Connell Barrett [00:09:22]:
I remember it vividly. And the four of us are seated together. And I, again, I was trying so hard to impress be shocking, be, I guess, negging might be the term we would have used back then, that I cracked a terrible racially insensitive or ethnically insensitive joke. I don’t want to say the word here, but suffice it to say, I made a joke and I use an epithet that is commonly used in when talking about people of Asian ancestry. I didn’t call her this word. I cracked a joke. And as the word left my mouth, there was an Arctic silence. 4 of us are sitting there, Kevin, his date, my date, me.
Connell Barrett [00:10:16]:
Oh, hey, Connell being funny. Hahaha. Epithet leaves mouth. Foot enters mouth. There was Arctic silence. Kevin looked at me like, Dude, what the fuck did you just say that for? Awkward silence that seemed to last a month. And of course, and I felt awful the instant the word left my mouth. It felt so awful, not just because I was not being me, which is true, but because I made my date uncomfortable.
Connell Barrett [00:10:48]:
Kevin could not have I’m not saying Kevin’s date dumped him or ghosted him, but it certainly didn’t help him at all. I felt guilty for screwing up my friend’s date. He put his trust in me, setting me up with a woman who his female date knew. I just, I felt awful. I just felt terrible. And so the lesson here, don’t be a dick. There’s a shocking, deep thought. Try not— don’t go for shock, right? Shock is not charm.

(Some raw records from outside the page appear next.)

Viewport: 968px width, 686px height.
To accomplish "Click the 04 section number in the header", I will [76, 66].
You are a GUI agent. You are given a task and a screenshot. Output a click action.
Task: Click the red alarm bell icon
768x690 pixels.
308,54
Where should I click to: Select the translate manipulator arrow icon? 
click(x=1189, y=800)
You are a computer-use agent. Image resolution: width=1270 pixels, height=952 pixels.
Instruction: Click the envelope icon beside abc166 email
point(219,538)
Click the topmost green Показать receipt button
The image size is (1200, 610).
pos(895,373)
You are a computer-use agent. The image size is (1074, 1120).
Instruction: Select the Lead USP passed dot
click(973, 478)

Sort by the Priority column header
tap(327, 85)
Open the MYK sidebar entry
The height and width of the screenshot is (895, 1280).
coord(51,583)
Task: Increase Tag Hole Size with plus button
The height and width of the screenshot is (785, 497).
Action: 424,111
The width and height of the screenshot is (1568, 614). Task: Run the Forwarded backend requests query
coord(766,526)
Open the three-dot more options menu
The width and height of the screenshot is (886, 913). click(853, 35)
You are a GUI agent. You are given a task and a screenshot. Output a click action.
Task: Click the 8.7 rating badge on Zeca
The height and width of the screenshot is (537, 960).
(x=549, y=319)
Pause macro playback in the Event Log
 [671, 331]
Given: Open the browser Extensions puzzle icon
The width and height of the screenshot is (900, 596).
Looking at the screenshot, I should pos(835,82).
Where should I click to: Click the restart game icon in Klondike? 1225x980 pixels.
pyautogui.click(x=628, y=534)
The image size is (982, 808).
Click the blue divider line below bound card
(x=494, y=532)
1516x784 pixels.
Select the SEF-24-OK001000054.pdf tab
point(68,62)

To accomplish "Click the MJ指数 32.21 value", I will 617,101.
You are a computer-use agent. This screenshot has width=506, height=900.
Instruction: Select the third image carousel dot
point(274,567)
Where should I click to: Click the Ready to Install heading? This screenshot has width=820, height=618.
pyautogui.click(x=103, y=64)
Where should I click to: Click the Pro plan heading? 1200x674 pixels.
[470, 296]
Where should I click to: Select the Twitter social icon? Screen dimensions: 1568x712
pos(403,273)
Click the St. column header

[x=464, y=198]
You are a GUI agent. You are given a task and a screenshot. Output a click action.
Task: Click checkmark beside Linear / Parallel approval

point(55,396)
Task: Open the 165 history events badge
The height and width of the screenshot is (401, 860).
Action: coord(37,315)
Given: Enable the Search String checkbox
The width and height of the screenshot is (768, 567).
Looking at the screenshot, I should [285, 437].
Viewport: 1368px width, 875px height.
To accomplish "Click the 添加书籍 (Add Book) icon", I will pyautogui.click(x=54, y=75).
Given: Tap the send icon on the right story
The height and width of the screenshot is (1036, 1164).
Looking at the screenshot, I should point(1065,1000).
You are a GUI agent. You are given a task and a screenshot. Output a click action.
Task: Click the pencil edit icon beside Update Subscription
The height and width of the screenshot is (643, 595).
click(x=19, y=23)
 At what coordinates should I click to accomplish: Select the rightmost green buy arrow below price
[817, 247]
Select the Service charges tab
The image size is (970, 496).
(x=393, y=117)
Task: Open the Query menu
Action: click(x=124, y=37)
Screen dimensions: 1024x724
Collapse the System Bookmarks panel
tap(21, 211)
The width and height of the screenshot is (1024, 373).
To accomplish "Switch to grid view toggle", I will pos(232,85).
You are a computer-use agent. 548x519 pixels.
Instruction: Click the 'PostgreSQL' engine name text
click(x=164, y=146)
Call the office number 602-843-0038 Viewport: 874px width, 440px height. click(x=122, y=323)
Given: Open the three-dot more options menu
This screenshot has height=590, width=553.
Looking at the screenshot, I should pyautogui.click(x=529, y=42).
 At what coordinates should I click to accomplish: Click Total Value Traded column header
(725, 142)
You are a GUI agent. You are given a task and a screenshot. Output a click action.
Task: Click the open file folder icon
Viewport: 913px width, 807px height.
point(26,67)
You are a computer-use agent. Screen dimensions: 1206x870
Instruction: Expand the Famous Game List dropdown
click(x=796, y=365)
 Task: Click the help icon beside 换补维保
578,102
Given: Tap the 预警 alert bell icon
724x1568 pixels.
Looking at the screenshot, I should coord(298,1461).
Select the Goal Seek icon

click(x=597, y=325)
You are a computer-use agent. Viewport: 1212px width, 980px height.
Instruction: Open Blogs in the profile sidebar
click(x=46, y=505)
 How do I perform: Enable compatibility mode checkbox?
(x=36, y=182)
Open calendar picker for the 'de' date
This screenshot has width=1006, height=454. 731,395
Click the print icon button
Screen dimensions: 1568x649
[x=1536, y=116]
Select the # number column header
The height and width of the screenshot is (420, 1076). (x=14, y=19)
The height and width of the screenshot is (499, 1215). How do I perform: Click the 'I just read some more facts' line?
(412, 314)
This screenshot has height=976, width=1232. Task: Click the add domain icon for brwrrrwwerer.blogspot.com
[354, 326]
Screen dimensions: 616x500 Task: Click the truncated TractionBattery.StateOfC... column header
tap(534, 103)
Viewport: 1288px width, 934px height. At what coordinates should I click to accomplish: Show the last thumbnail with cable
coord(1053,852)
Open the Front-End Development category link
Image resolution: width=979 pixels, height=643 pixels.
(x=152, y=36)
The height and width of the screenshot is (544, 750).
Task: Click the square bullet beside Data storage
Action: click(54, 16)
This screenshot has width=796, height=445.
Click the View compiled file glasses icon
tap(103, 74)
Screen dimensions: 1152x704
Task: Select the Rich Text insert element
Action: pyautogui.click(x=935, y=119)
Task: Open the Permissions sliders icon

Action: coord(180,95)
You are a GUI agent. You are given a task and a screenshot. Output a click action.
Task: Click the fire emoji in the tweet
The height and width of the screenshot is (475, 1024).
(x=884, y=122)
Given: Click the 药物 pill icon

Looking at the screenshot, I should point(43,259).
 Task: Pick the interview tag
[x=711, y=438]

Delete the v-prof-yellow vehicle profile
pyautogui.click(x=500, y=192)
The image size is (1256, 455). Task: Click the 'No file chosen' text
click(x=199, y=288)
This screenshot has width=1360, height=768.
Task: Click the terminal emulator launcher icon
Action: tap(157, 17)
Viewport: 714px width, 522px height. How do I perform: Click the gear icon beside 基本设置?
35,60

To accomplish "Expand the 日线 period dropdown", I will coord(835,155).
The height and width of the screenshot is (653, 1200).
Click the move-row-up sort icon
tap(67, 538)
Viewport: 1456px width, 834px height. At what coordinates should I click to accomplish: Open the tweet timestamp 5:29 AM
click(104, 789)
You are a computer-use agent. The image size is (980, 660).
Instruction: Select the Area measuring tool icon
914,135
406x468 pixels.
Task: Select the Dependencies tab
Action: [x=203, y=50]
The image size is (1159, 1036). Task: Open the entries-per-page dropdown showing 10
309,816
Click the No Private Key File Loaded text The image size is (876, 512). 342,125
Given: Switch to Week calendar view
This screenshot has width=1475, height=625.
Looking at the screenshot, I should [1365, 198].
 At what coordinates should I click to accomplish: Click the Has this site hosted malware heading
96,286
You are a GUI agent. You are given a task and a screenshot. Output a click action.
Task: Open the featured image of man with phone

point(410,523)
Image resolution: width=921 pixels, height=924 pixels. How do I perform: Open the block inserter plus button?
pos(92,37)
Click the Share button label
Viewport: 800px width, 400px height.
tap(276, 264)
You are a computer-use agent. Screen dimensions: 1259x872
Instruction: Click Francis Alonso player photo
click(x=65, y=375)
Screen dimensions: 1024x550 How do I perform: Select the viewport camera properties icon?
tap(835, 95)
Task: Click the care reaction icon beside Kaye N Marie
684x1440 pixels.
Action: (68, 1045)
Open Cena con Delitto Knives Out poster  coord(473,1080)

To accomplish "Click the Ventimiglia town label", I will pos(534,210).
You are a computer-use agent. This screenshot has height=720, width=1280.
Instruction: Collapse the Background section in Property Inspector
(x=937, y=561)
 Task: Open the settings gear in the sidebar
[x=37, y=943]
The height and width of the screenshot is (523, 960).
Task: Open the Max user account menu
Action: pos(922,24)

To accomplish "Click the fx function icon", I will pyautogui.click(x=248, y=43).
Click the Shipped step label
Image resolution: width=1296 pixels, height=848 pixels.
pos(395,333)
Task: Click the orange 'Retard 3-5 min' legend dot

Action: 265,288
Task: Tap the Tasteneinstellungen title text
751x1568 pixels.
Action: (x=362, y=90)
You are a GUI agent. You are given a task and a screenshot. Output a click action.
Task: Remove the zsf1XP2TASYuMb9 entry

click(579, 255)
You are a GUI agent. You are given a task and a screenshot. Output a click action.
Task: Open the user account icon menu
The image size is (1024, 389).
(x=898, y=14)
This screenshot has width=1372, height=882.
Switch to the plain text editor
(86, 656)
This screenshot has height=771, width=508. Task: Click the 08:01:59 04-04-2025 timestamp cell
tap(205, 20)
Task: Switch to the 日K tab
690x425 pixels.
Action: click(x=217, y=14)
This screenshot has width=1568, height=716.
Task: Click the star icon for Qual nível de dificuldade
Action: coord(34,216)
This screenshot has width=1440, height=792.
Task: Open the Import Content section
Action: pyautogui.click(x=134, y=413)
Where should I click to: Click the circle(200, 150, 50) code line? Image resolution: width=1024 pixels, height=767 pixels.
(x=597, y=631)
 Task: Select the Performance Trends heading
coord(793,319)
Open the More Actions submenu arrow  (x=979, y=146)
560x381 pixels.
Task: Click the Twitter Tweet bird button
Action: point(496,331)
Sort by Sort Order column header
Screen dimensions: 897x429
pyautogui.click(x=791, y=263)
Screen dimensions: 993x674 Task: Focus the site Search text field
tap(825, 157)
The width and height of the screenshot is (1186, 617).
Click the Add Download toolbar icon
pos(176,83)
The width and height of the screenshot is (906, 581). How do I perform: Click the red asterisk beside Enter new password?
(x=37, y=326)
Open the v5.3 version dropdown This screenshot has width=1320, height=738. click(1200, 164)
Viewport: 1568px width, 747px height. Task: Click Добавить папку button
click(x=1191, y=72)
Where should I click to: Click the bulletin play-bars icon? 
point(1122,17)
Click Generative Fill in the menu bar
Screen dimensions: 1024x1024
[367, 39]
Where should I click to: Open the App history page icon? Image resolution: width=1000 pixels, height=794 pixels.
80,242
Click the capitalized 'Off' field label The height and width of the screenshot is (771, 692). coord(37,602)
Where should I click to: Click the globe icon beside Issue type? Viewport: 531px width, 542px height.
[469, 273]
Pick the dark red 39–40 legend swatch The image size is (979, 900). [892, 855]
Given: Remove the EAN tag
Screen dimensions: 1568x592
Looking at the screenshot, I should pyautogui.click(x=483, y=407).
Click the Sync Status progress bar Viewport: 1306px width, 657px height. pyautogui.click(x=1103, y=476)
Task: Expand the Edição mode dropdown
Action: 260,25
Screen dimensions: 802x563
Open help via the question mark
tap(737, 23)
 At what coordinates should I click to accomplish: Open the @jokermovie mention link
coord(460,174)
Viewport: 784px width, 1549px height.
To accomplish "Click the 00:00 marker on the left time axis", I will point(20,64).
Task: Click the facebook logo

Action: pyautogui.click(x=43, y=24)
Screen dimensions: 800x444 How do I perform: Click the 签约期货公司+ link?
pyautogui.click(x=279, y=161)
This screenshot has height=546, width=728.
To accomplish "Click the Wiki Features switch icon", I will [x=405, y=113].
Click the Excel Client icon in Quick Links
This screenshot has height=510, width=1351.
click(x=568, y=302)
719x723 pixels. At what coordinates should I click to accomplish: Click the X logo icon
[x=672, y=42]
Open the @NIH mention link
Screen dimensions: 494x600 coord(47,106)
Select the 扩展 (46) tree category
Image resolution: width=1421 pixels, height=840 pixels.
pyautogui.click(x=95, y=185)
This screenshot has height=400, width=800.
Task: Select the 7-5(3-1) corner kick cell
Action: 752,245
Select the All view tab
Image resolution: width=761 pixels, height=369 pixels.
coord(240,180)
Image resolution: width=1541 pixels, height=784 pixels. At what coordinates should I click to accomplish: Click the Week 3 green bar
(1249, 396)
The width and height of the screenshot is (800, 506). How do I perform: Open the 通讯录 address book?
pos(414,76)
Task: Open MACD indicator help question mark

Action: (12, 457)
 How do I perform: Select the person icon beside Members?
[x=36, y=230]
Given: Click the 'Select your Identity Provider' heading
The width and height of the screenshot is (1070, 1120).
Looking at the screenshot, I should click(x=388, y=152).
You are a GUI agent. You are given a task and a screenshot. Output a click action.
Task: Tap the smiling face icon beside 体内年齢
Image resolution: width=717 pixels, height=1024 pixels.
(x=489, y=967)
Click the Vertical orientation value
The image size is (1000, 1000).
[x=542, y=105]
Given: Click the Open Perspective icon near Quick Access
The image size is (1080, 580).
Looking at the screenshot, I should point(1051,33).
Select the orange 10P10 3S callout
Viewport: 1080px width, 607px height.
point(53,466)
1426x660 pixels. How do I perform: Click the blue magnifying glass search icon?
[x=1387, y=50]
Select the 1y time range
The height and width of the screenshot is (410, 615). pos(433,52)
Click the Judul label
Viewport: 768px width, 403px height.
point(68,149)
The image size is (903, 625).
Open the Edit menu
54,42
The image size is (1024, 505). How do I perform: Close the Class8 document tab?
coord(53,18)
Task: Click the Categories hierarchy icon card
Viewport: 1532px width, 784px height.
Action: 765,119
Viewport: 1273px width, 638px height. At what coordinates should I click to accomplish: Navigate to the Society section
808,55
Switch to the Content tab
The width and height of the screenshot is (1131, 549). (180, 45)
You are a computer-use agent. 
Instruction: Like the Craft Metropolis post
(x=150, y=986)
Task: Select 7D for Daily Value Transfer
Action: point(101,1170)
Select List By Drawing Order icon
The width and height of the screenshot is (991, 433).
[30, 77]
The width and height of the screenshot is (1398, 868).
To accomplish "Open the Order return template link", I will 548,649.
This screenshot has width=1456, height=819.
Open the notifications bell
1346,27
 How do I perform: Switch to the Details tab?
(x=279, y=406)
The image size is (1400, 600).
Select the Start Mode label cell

Connell Barrett [00:11:26]:
And if I had just been using my head instead of trying filtering the date through the lens of what’s good game, what do the dating experts say? And at the time, everybody was saying, oh, be really shocking. Don’t be boring. Say shocking. Wild things. By the way, people still give this advice, not as much here in 2026 as back when this occurred, but it still happens. You still get that kind of bad advice out there. So the lesson that I learned was trying to shock is not charming. Um, and again, painful lesson, but a lesson that I learned, and I never made that mistake again, at least not the exact kind of mistake.
Connell Barrett [00:12:12]:
And so anyway, Kevin, if you’re out there listening, I’m sorry about that. I really am. Okay. Story number 4, the, the awkward Starbucks note. The I have a crush on you Starbucks note story. Here’s story number 4. This one, this one makes my skin crawl when I think about it. This is a different kind of creepy story.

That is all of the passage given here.